2009年6月15日月曜日

住吉と就職活動の思い出(その1)

午後、都営新宿線に乗って菊川へ行った。

菊川へは年に何度か来るが、
下車するたびに隣駅の住吉の字が目にとまってしまう。

就職活動をしているときだった。

第1志望の企業群の選考に落ちてしまった私は、
乱暴な物言いになるが、まず1つ内定が欲しくてたまらなかった。

だから、業界や企業規模などは二の次で、無節操にエントリーしていた。

そんな中、とあるそこそこ大きな専門小売店の二次選考が、
住吉駅近くの江東公会堂(現ティアラこうとう)で行われた。

世はまだインターネット黎明期。

一次選考通過のお知らせを兼ねた二次選考の案内の”封書”が、
当時一人暮らしをしていたアパートに届いた。

封を開けると、二次選考の場所と日時に加え、最後に、
”当日は普段着でお越しください。”と書かれていた。

普段着で来いと言われても、就活生は、焦る。
会場に行ってみたら、みんなスーツだったらどうしよう、とか。
私服で人となりを判断しようとしているのか、とか。

散々悩んだ挙句、私はボタンダウンシャツにジーンズ。
それと、スニーカー。

スニーカーとは言っても、アディダスやプーマやコンバースのようなスポーツ由来のものではなく、
クラークスのようないわゆる”カジュアル靴”で会場に赴いた。

アメリカの映画に出てくる大学生のようないでたちだったといえばわかってもらえるだろうか。
品があるといえばあるかもしれないが、一言でいえばただの地味。そんな服装である。

自分自身もそうだったが、就職活動中の学生は、
「○○時に来てください」と言われると、その30分前に来てしまうことがある。

この日もそうで、私が開始時間の30分前に選考会場(江東公会堂の会議室)に着くと、すでに学生で溢れかえっていた。
ぱっと見たところ、8割がカジュアル。2割がスーツ。

私は、ほっとした。

私が待合室の長椅子に腰掛けて、開始まで余りある時間を持て余していると、
隣に座っていた学生が話しかけてきた。

彼はスーツ姿だった。

彼は簡単に自己紹介を済ますと、私に「やっぱり私服じゃないとまずかったかな」と聞いた。
私は何と返答したか覚えていないが、ちょっと会話をした後に、
彼は私に「ちょっと荷物見ててくれないかな」と言うなり、バッグから袋を取り出し席を立った。

数分後、彼は私服で戻ってきた。

二次選考の始めに、今後の選考スケジュールの説明があった。
要約すると、この二次選考で半分程度に絞り、三次選考でさらに半分に絞り、四次選考で終わり。

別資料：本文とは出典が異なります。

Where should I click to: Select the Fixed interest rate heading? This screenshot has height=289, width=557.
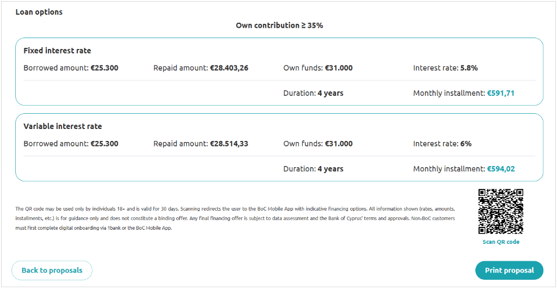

四次選考は役員面接(社長面接)だから、次の三次選考を通過すれば、
内定をしたも同然だった。

二次選考が終わった後、せっかくだからということで、彼と駅前のモスバーガーで昼食をとった。
別れ際に電話番号の交換をした。

後日、私はこの二次選考を通過し、三次選考で落ちた。
彼は三次選考を通過した、と聞いた。

私服を持っていくくらい、たいした手間ではない。
大して重いわけでもないし、大荷物になるわけでもない。

そのくらいのことを手間と思わないこと。そして臨機応変な対応。
それができる彼とできない私。

どっちが小売店にむいているかと考えれば、それは当然彼だ。

もちろん、彼が三次選考を通過し、私が落ちた要因はそれだけではないだろうが、
面接においても彼は、持ち前の臨機応変さを発揮したことだろう。

「本命」ではなかった。とはいえ、強烈なショックを受けた。
「だからお前はダメなんだ」と、声無き声に責め続けられた気がした。